> **GOAL**:
Reproduce every line of the material below word for word, omitting the pictures.

> **RECORDS TO PROCESS**:
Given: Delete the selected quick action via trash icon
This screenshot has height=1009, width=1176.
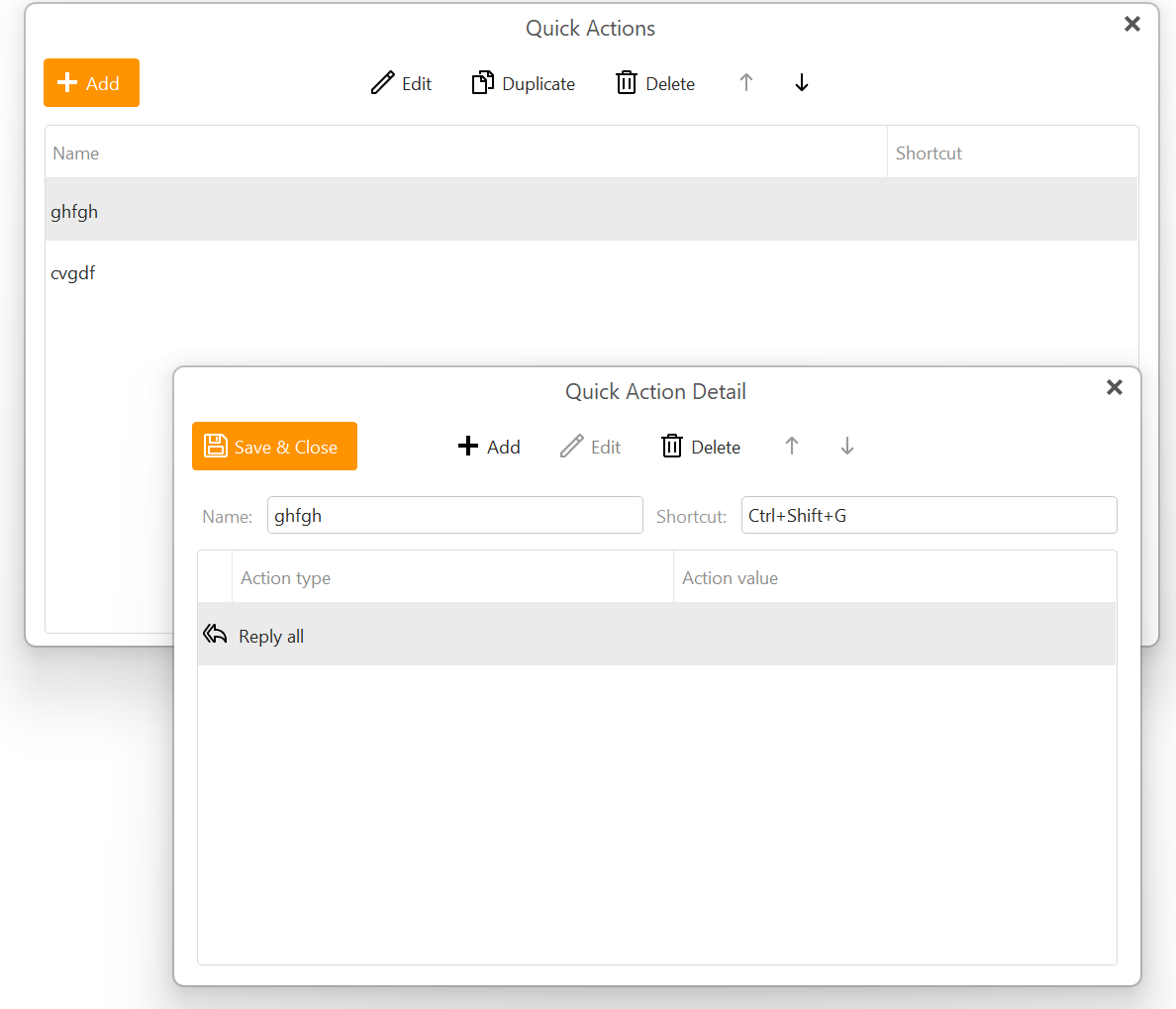Looking at the screenshot, I should 627,83.
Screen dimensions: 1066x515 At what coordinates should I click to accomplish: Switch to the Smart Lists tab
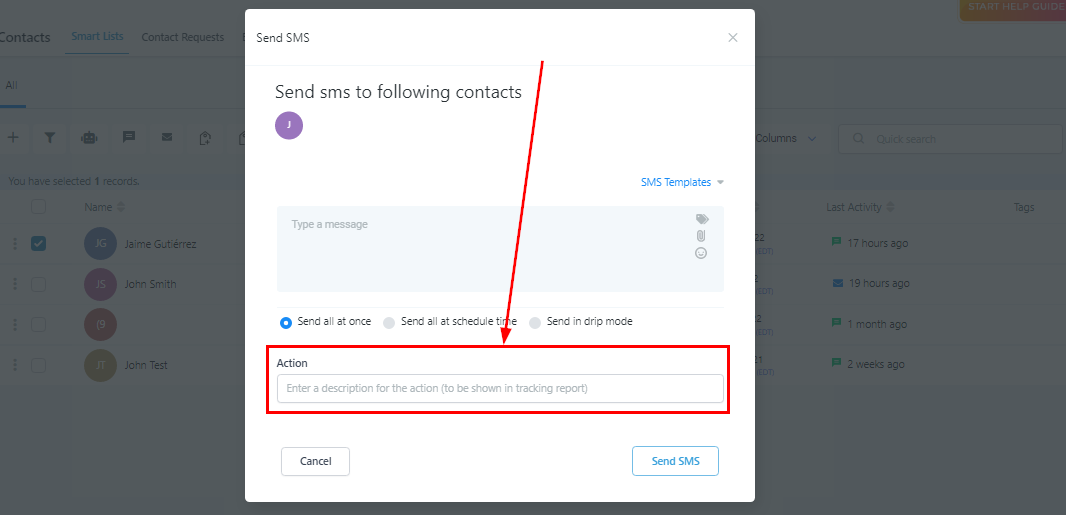[x=97, y=37]
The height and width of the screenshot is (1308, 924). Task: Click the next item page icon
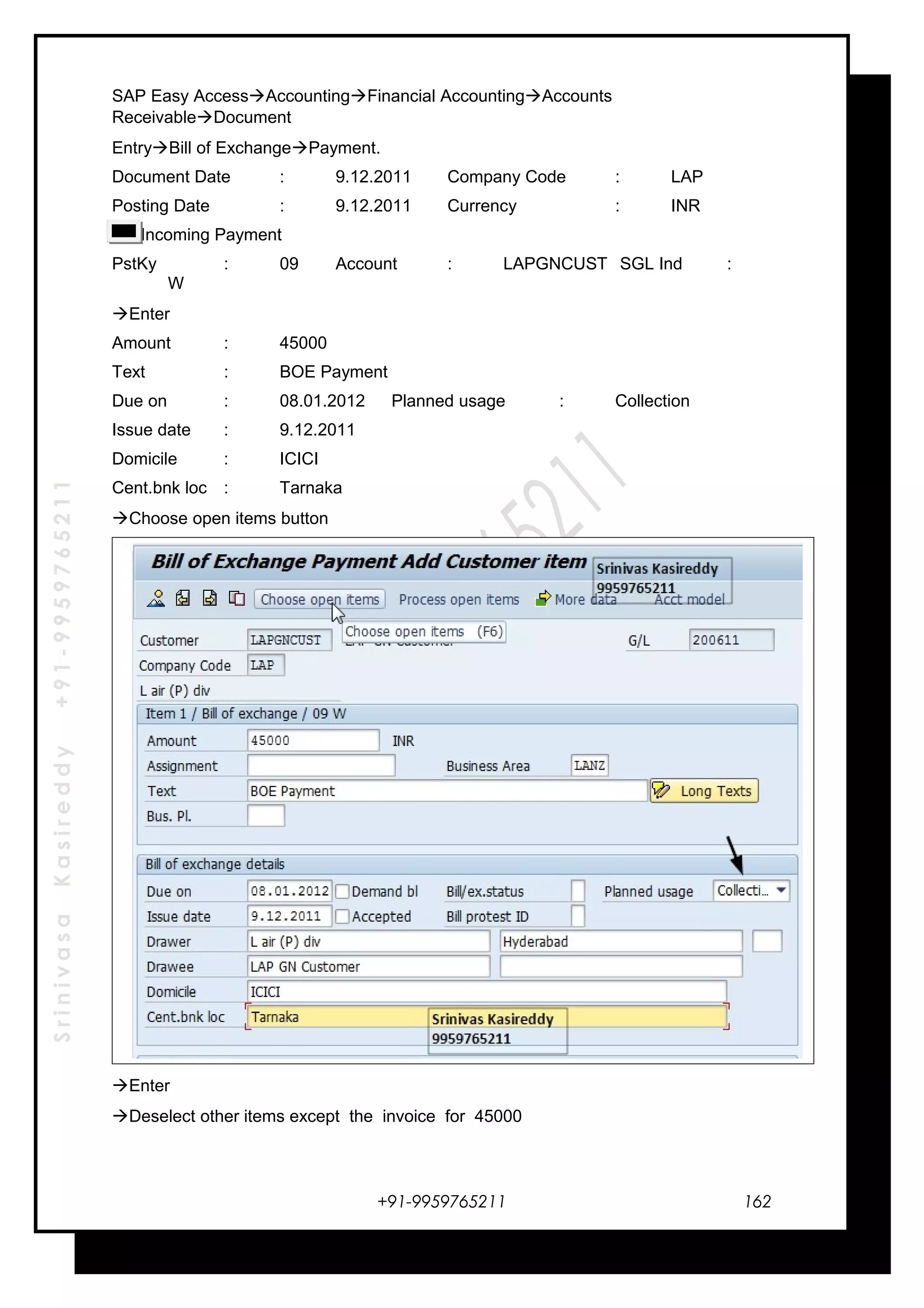point(209,599)
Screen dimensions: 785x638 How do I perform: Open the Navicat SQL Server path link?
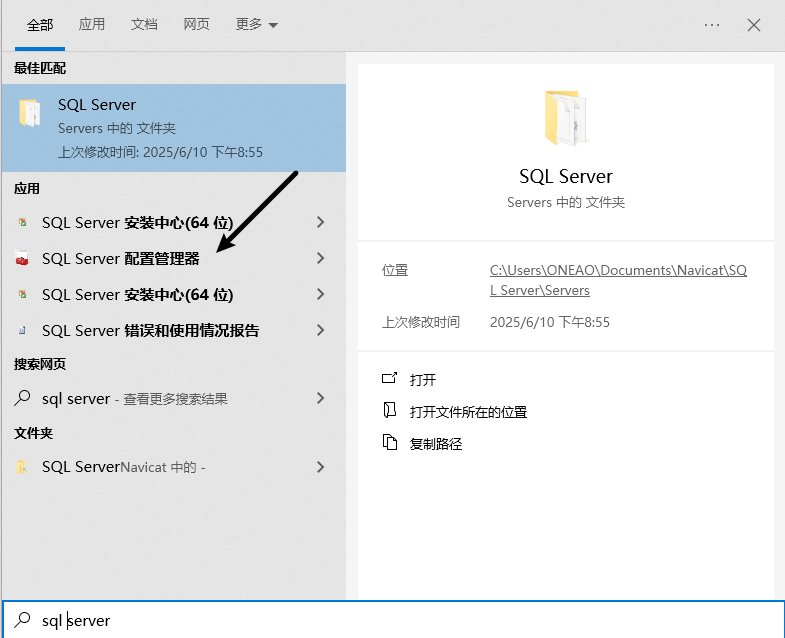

> **RESULT**:
Given: Delete the selected quick action via trash icon
This screenshot has height=1009, width=1176.
Looking at the screenshot, I should 627,83.
Screen dimensions: 1066x515 At what coordinates should I click to accomplish: Switch to the Smart Lists tab
[x=97, y=37]
The height and width of the screenshot is (1308, 924). Task: Click the next item page icon
point(209,599)
Screen dimensions: 785x638 How do I perform: Open the Navicat SQL Server path link?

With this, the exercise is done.